Her study suggested that genes could be a key player in risk for both conditions, while the Nurses’ Health Study linked the number of moles on a woman’s arm to higher blood levels of the sex hormones estrogen and testosterone, which in turn may contribute to breast cancer risk.
Previous studies have linked skin moles to increased risk for a number of other hormonally influenced disorders, including endometriosis (a condition in which tissue similar to the lining of the uterus grows outside of the pelvis), uterine fibroids, and thyroid disease, reports Kvaskoff.
“There’s research showing that moles become larger and darker during pregnancy, probably due to high exposure to sex hormones,” adds Kvaskoff.
The hormonal link between breast cancer, moles and skin cancer
“We know that having a large number of common nevi is the number one risk factor for melanoma—the deadliest form of skin cancer—and that there’s a link between melanoma and breast cancer,” continues Kvaskoff.
For example, recent research shows that patients who develop either breast cancer or melanoma are nearly four times more likely to develop the other malignancy than chance alone would predict, according to the Skin Cancer Foundation.
Most adults have 10 to 40 moles, which are usually found on areas above the waist that are exposed to sun. While having 50 or more moles is linked to increased risk for melanoma, most common moles (small skin growths that are typically pink, tan, or brown with distinct edges) don’t turn into cancer, according to the National Cancer Institute.
“Since breast cancer is the most common hormonally-related cancer in women, we wanted to see if nevi also predicted risk,” says Kvaskoff.
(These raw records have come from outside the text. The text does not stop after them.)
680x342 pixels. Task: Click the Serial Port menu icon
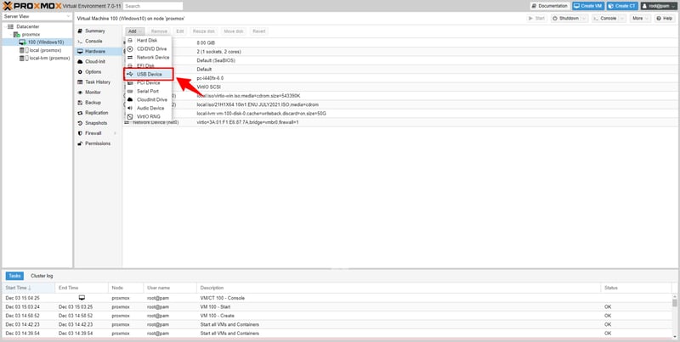pos(129,91)
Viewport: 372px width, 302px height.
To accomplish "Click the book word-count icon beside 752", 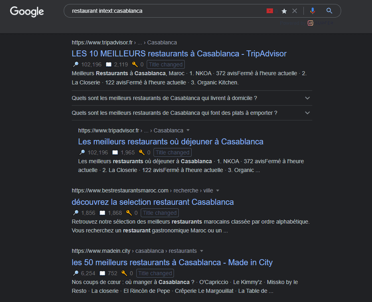I will (102, 273).
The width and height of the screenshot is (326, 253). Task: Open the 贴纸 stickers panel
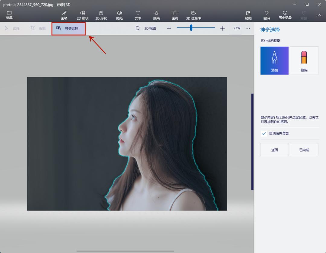coord(120,15)
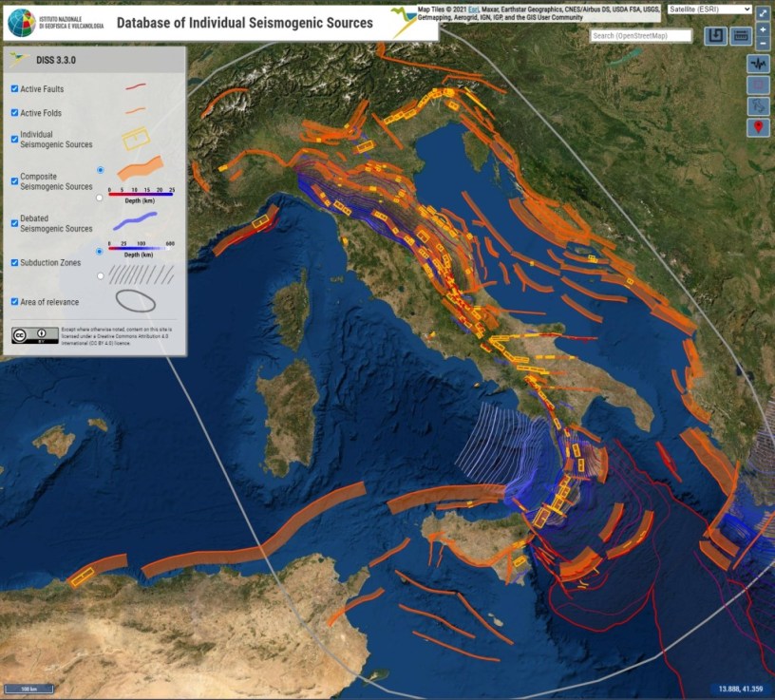Click the seismic waveform icon button
The width and height of the screenshot is (775, 700).
click(758, 64)
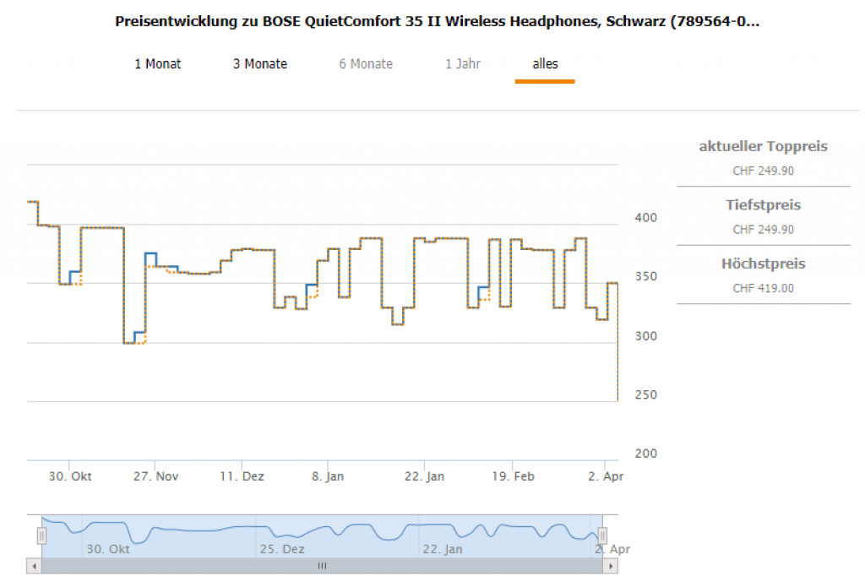Click the '27. Nov' x-axis date label

click(155, 476)
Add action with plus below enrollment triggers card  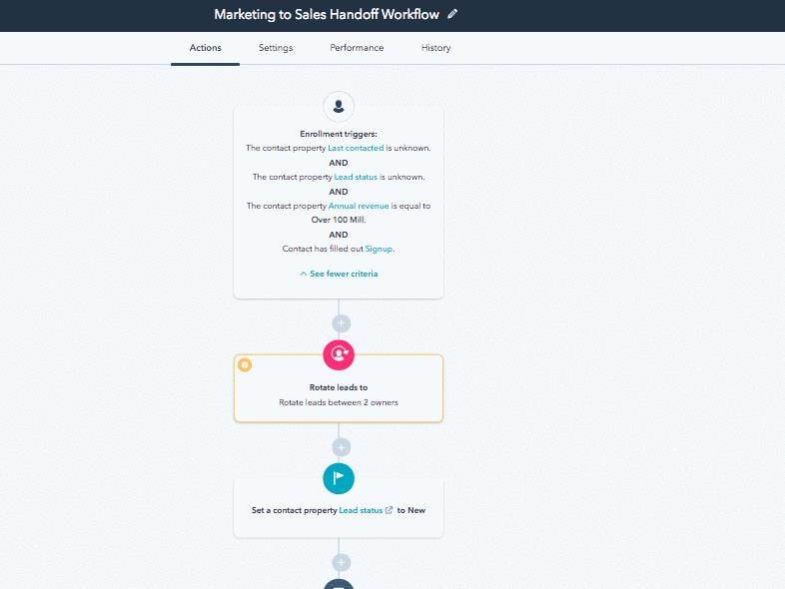(341, 323)
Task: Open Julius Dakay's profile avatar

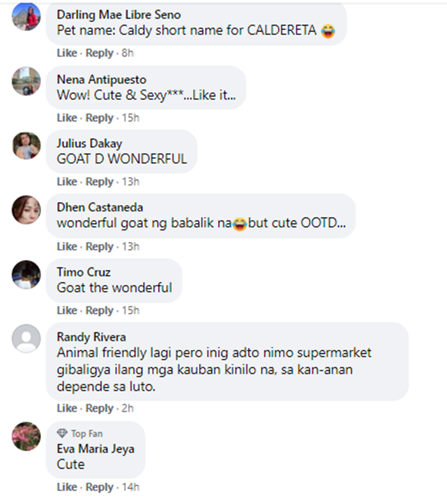Action: click(x=26, y=145)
In her study, women who reported having “many” moles had a 13% higher risk for breast cancer, versus those without nevi.
In the Nurses Study, women with 15 or more moles on their left arm at the start of the study had an 11.4% absolute risk of developing breast cancer over the next two decades, compared to an 8.48% risk for those without moles. That correlates to a 35% increase in relative risk for women with many skin growths.
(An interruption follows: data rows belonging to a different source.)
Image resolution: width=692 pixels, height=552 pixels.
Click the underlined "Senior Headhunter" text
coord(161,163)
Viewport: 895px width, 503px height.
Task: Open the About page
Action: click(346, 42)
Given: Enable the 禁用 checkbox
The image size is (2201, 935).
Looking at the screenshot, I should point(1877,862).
The Nurses Study also found that postmenopausal women with six or more moles had higher blood levels of estrogen and testosterone, compared to women without nevi. This association disappeared after the researchers adjusted the results for hormonal differences, suggesting that moles may be a marker of higher hormonal levels, which in turn may predict breast cancer risk.
Intriguing genetic clues to cancer risk
Scientists are also investigating several genes that are known to raise risk for either melanoma or breast cancer.
In a study by the Breast Cancer Linkage Consortium, carriers of the BRCA2 gene mutation (which greatly magnifies risk for breast cancer) were more than 2.5 times more likely to develop melanoma than noncarriers of the gene.
The study included 3,728 people from families known to have the BRCA2 mutation, among whom 681 participants had developed breast or ovarian cancer. The researchers also found that carriers of this gene had sharply increased risk for other cancers, including pancreatic, gallbladder, bile duct and stomach cancer.
Among men who carried the BRCA2 mutation, risk for prostate cancer was nearly five times higher than in non-carriers.